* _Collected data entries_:
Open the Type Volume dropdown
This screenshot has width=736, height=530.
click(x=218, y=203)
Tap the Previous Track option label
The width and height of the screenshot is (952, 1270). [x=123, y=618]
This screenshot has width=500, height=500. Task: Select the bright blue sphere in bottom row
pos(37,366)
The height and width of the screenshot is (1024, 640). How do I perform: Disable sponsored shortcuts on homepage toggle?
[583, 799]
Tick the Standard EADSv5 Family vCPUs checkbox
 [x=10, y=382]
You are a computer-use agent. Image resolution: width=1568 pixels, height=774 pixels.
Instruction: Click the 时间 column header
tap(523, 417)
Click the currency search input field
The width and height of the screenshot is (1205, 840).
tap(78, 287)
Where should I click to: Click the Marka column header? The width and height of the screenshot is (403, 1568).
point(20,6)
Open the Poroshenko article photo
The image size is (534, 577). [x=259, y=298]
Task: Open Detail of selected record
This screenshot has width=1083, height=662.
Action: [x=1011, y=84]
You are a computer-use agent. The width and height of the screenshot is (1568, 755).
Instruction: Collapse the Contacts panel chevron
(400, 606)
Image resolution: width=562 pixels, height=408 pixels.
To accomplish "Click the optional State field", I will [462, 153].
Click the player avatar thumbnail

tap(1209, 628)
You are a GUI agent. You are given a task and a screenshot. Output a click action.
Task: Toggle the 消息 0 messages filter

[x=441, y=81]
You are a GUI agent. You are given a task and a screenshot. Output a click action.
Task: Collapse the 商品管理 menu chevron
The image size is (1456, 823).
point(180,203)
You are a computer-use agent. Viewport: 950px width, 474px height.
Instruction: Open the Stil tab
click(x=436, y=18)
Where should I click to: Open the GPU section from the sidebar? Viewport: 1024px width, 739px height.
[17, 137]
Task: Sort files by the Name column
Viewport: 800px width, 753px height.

* _TASK TO CARRY OUT_: Exact copy required. Retype all of the entries word for word.

* _FINAL ANSWER_:
Open the Type Volume dropdown
This screenshot has width=736, height=530.
click(x=218, y=203)
Tap the Previous Track option label
The width and height of the screenshot is (952, 1270). [x=123, y=618]
This screenshot has width=500, height=500. Task: Select the bright blue sphere in bottom row
pos(37,366)
The height and width of the screenshot is (1024, 640). How do I perform: Disable sponsored shortcuts on homepage toggle?
[583, 799]
Tick the Standard EADSv5 Family vCPUs checkbox
 [x=10, y=382]
You are a computer-use agent. Image resolution: width=1568 pixels, height=774 pixels.
Instruction: Click the 时间 column header
tap(523, 417)
Click the currency search input field
The width and height of the screenshot is (1205, 840).
tap(78, 287)
Where should I click to: Click the Marka column header? The width and height of the screenshot is (403, 1568).
point(20,6)
Open the Poroshenko article photo
The image size is (534, 577). [x=259, y=298]
Task: Open Detail of selected record
This screenshot has width=1083, height=662.
Action: [x=1011, y=84]
You are a computer-use agent. The width and height of the screenshot is (1568, 755).
Instruction: Collapse the Contacts panel chevron
(400, 606)
Image resolution: width=562 pixels, height=408 pixels.
To accomplish "Click the optional State field", I will [462, 153].
Click the player avatar thumbnail

tap(1209, 628)
You are a GUI agent. You are given a task and a screenshot. Output a click action.
Task: Toggle the 消息 0 messages filter

[x=441, y=81]
You are a GUI agent. You are given a task and a screenshot. Output a click action.
Task: Collapse the 商品管理 menu chevron
The image size is (1456, 823).
point(180,203)
You are a computer-use agent. Viewport: 950px width, 474px height.
Instruction: Open the Stil tab
click(x=436, y=18)
Where should I click to: Open the GPU section from the sidebar? Viewport: 1024px width, 739px height.
[17, 137]
Task: Sort files by the Name column
Viewport: 800px width, 753px height.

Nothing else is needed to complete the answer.